§ INPUT DATA:
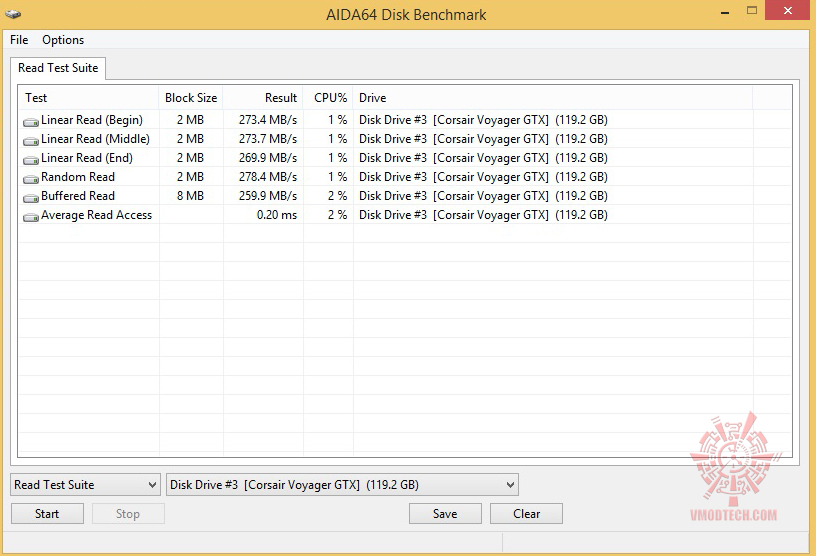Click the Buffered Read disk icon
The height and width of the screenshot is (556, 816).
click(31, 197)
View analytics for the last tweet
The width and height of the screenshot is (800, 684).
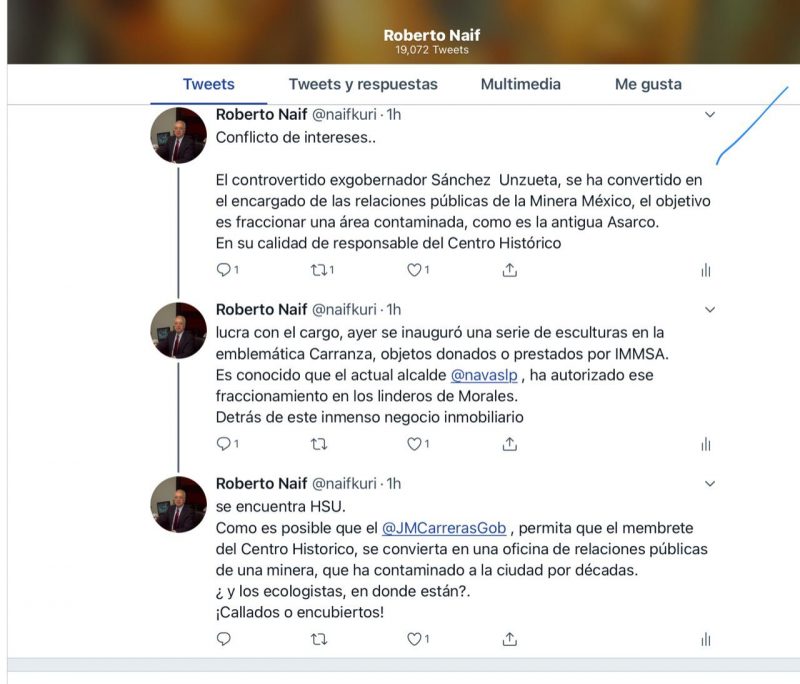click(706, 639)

§ YOUR INSTRUCTIONS:
Write out again, exactly, each line from the one containing "View analytics for the last tweet" through the last line of the entries, and omit every picture.

§ EXERCISE SOLUTION:
View analytics for the last tweet
The width and height of the screenshot is (800, 684).
click(706, 639)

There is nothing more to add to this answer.